Could they fathom the meaning in Jesus' actions in the upper room? Did they realize that, when he said he would not eat and drink with them again until they were together in heaven, that I was warning them about his imminent death? When they fell asleep in the Garden, did they understand that they were slumbering away their last moments with God on earth?
I frequently wonder about the disciples. What made them follow? Did they believe that Jesus was the Christ, the Messiah, God incarnate with them? Or did they think that Jesus' words about being the Son of God were somehow metaphorical or hyperbolic? It seems so often that they misunderstood. Even after he revealed his identity, did they really understand?
And, if they did, what must they have thought on Friday, when they watched the Messiah, their hope, be crucified as a criminal? What must they have thought when the man they expected to be king, to liberate them from Roman occupation, to save them from persecution and death, was killed by the government?
But most of all, I've been thinking about Saturday. What did Christ's followers think and do the day after their leader, their friend, their hope had died? The Bible doesn't talk about what happened on Saturday. It skips straight from the momentous events of Friday's death and burial to the women's discovery of the empty tomb. No one recorded Peter's guilt after he denied Christ. No one talks about how the disciples reacted when one of their own, Judas, was found hanged outside the city gate. Mary Magdalene's tears and grief were not expressed with ink on paper. Did they have any hope left? Or did they see only that the one who had guided them for three years, who had conquered disease, temptation, and death, who had taught them so lovingly and given them hope, was gone from their lives, seemingly forever? Did they have any hope in what they did not, and could not, see?

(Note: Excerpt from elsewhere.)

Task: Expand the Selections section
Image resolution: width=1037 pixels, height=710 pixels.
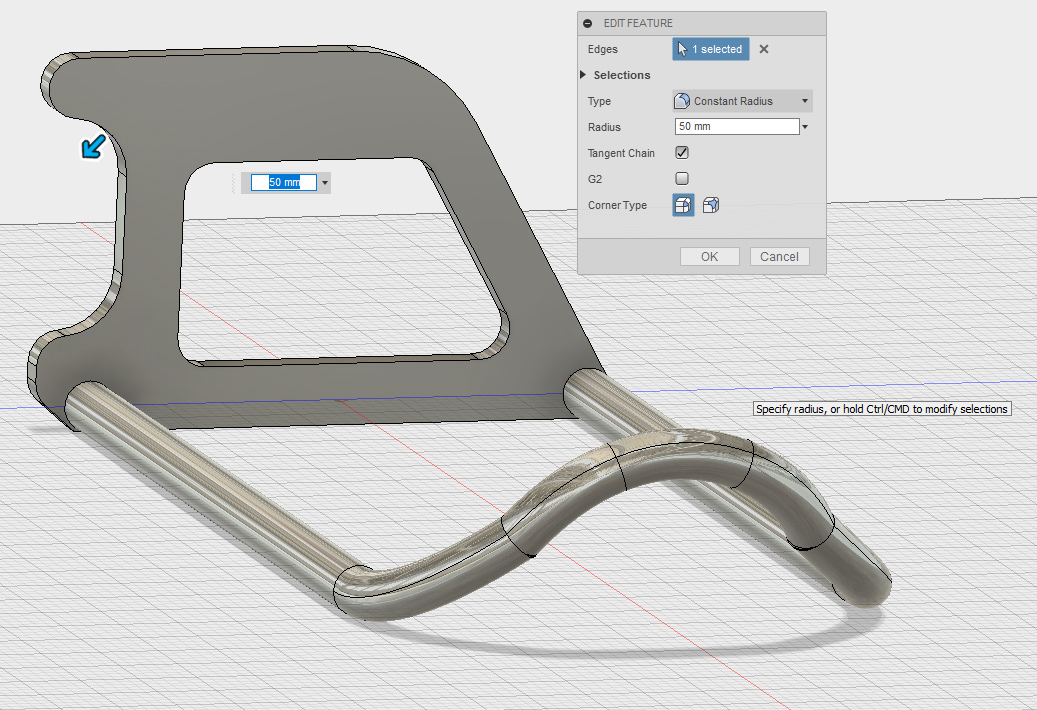Action: pos(584,75)
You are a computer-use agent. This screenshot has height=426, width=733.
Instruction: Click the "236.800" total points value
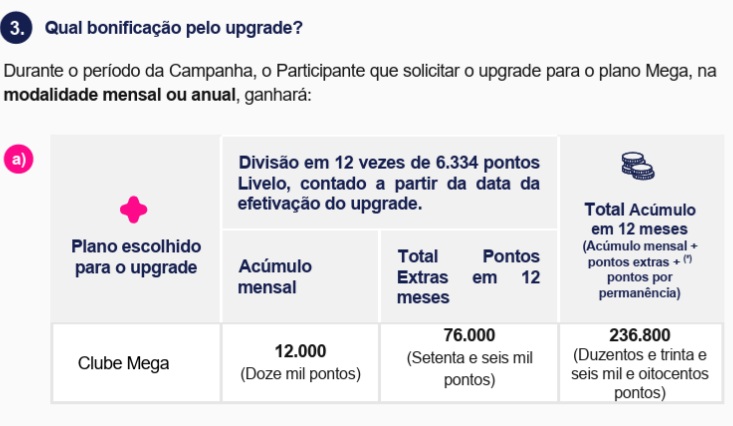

Confusion, pain, grief... where is the hope in that? When your loved one is gone, what then? When everything you believe in is washed away, what is left? I do not know. Now we know that Easter will follow, but the disciples did not. And on Holy Saturday, resurrection seems like a weak, amorphous, dreadfully tantalizing impossibility. At that point, there is no hope yet, there is only continuing to exist; inhale and exhale, and live.
2 comments:
Beautiful. Sometimes I like the parts the Bible skips the best. It's like a Holy Saturday Choose Your Own Adventure.
I know what they were doing on later Holy Saturdays . . . rehearsing for the Easter Vigil!